**Task item:**
Check each line of the material below, and copy it if it holds the string "explica".

**Material supplied:**
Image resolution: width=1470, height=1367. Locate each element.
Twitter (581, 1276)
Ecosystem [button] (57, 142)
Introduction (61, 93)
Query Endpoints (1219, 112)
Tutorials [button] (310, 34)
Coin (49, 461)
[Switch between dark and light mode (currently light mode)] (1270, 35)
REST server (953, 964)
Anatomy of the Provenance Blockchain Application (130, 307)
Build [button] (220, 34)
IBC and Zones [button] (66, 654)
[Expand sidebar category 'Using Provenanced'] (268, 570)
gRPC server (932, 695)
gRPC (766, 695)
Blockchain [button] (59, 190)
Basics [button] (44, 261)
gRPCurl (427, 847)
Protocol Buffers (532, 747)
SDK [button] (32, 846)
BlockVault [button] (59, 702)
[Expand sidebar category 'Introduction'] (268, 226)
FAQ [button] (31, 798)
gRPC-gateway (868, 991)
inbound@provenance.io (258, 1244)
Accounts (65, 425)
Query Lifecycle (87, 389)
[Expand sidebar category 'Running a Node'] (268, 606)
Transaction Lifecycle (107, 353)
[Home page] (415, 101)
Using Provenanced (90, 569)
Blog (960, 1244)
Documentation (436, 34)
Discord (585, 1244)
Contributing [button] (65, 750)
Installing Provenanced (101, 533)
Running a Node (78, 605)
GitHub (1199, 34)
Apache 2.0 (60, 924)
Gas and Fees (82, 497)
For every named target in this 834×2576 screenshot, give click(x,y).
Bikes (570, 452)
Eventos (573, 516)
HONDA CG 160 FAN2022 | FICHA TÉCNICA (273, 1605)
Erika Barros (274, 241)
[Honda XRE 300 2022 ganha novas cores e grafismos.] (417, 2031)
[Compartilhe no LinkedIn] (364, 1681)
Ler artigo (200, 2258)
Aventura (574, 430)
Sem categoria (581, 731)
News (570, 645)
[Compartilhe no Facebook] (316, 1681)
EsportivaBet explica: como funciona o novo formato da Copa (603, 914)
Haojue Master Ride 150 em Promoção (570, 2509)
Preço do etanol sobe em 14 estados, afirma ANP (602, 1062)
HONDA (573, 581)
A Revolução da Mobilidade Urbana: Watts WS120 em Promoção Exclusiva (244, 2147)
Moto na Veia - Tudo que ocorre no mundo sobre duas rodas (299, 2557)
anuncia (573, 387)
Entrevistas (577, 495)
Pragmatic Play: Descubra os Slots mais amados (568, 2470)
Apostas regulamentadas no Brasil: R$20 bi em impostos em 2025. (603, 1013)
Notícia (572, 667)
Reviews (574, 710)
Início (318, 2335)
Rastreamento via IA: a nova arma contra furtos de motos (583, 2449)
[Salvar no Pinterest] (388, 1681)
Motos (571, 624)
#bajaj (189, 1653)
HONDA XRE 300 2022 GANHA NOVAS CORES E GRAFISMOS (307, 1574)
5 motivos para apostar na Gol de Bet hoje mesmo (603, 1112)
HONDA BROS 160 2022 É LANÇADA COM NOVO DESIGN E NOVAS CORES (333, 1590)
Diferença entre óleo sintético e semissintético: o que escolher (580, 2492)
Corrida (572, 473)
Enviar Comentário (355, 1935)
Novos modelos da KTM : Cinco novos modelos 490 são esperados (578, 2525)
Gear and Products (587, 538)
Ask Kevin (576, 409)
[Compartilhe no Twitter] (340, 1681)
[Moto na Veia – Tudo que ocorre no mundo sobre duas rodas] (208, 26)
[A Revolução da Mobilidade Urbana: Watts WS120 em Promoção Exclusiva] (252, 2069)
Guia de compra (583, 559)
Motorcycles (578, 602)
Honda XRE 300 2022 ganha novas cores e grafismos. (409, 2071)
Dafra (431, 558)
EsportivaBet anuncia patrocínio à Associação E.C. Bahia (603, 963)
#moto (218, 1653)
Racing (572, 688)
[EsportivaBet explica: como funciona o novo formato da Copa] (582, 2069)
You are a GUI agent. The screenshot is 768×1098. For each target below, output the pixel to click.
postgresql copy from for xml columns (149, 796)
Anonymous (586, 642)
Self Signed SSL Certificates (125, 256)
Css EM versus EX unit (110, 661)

**Written solution:**
EsportivaBet explica: como funciona o novo formato da Copa (603, 914)
[EsportivaBet explica: como funciona o novo formato da Copa] (582, 2069)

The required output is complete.